Culture magazine published in Germany

032c magazine is a bi-annual, English-language contemporary culture magazine that covers art, fashion, and politics. It was founded in 2001 by Joerg Koch and Sandra von Mayer-Myrtenhain and is published in Berlin.

==History==
The magazine was founded in Berlin in 2000 by Joerg Koch, a freelance journalist who had previously run a gallery, and his wife Sandra von Mayer-Myrtenhain, a documentary producer who created it as a way to attract attention to their website 032c.com. The original cover featured a giant red square, a reference to the bold color in the Pantone Matching System for which the publication is named.

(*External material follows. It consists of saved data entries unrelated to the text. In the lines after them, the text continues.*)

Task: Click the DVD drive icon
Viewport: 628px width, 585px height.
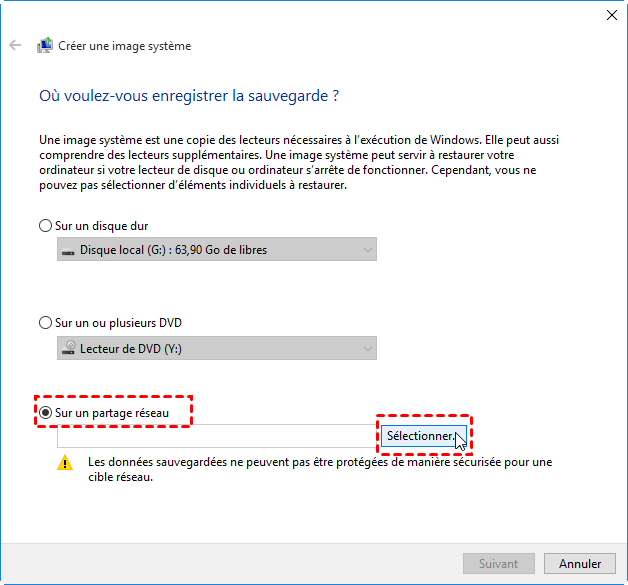Action: [x=68, y=348]
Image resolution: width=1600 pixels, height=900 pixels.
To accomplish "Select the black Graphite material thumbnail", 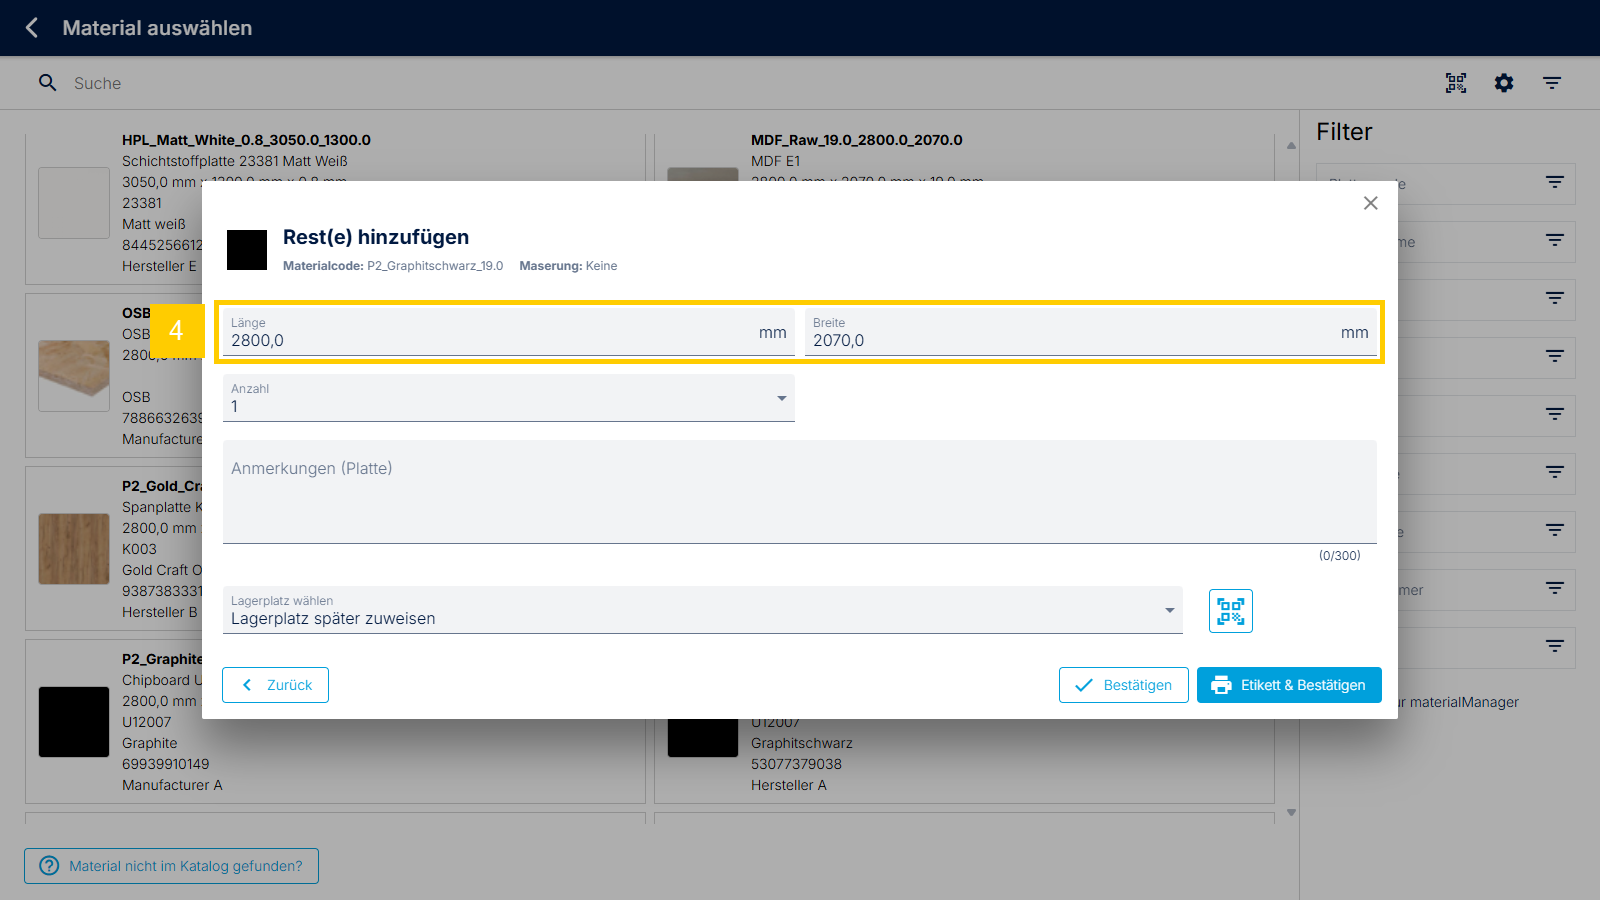I will (x=74, y=722).
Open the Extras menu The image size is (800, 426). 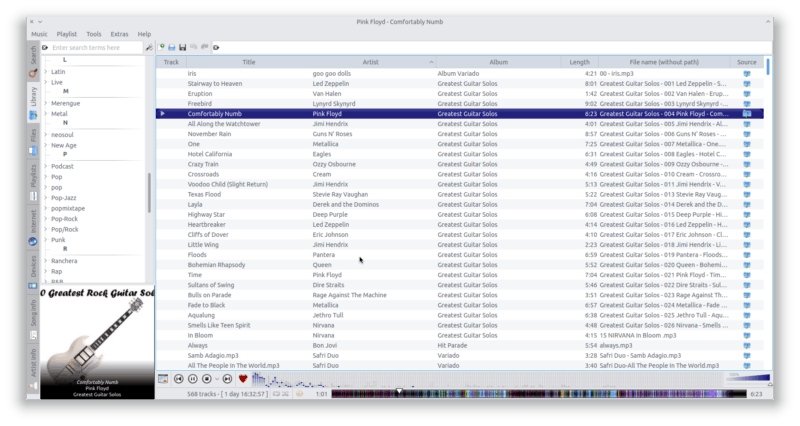coord(120,34)
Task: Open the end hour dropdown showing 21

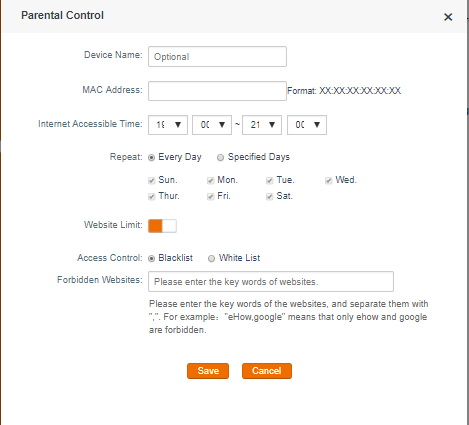Action: point(262,125)
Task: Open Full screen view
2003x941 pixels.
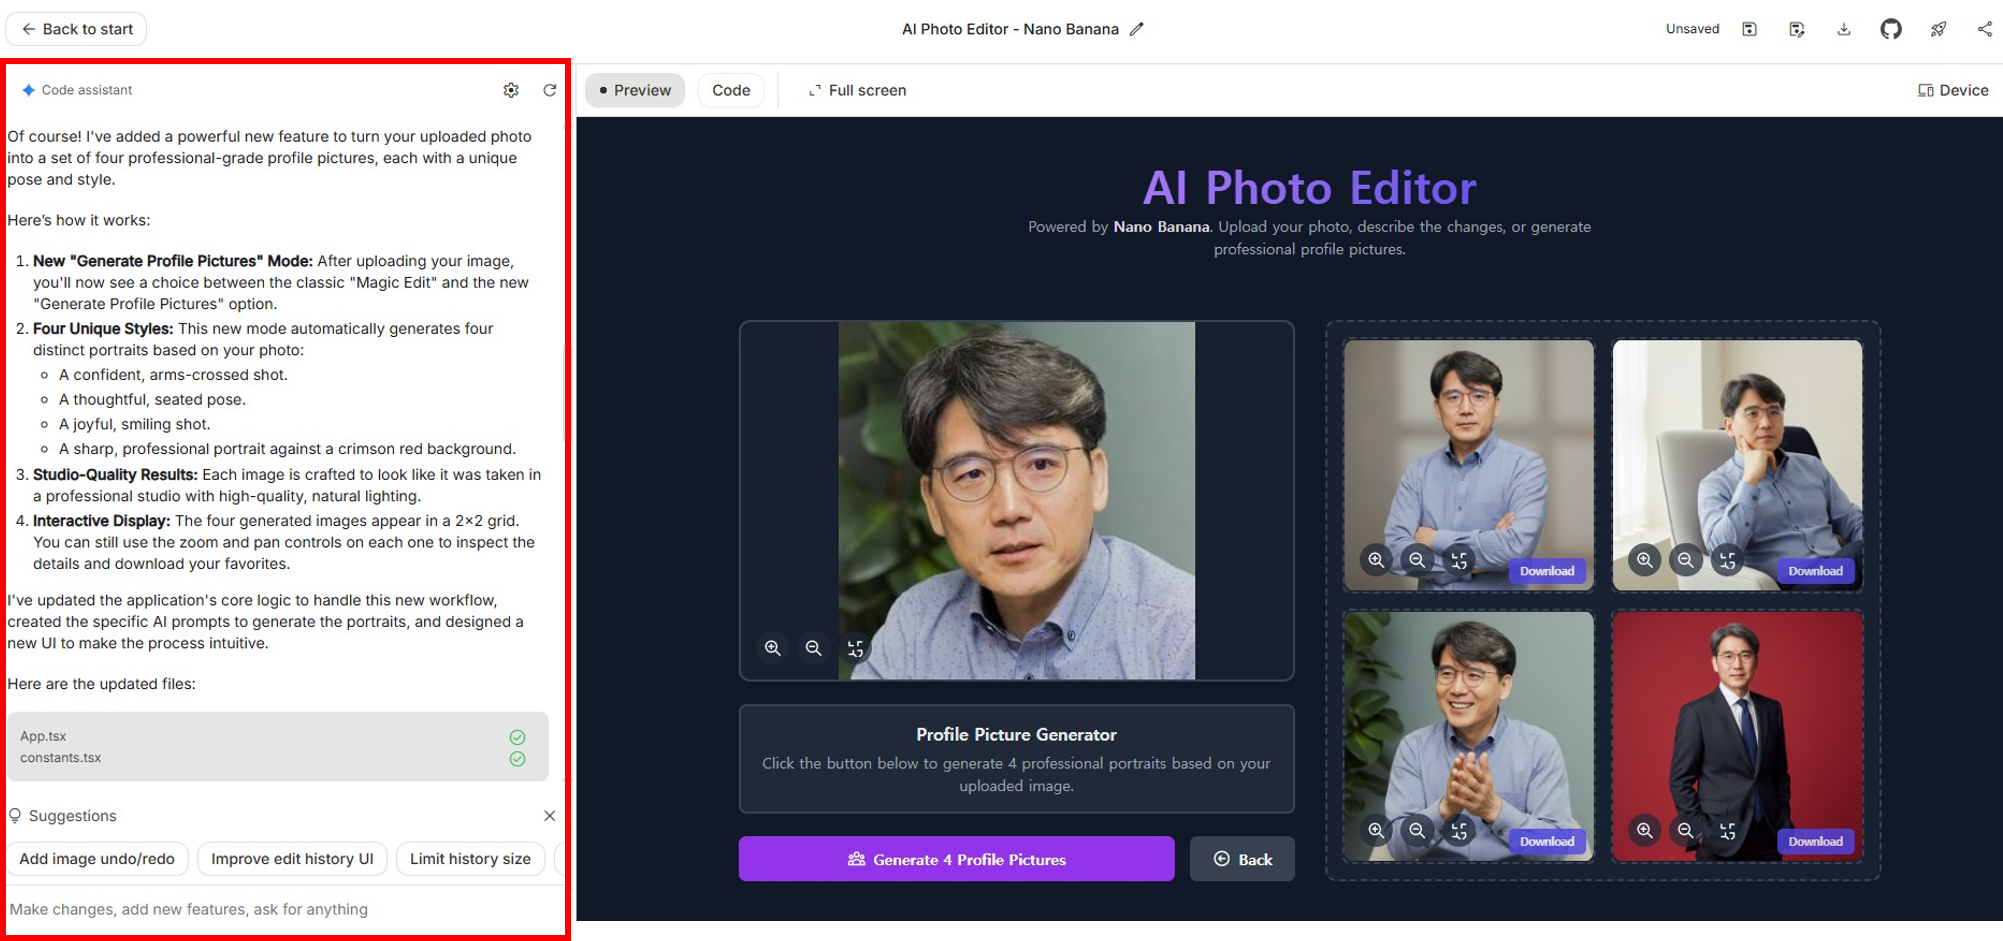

The magazine has featured names such as Kanye West and Ricardo Tisci on its cover.

==Reception==
032c has received acclaim for its design and was awarded one of Germany's Lead Awards for National Visual Lead Magazine in 2006. The magazine's new design layout in 2007 became a hotly debated issue in the fashion and media world. 032c was awarded the German media award Lead Magazine of the Year in 2008. Its fashion editorials have been awarded Lead Mood and Fashion Photography awards in 2014 and 2015.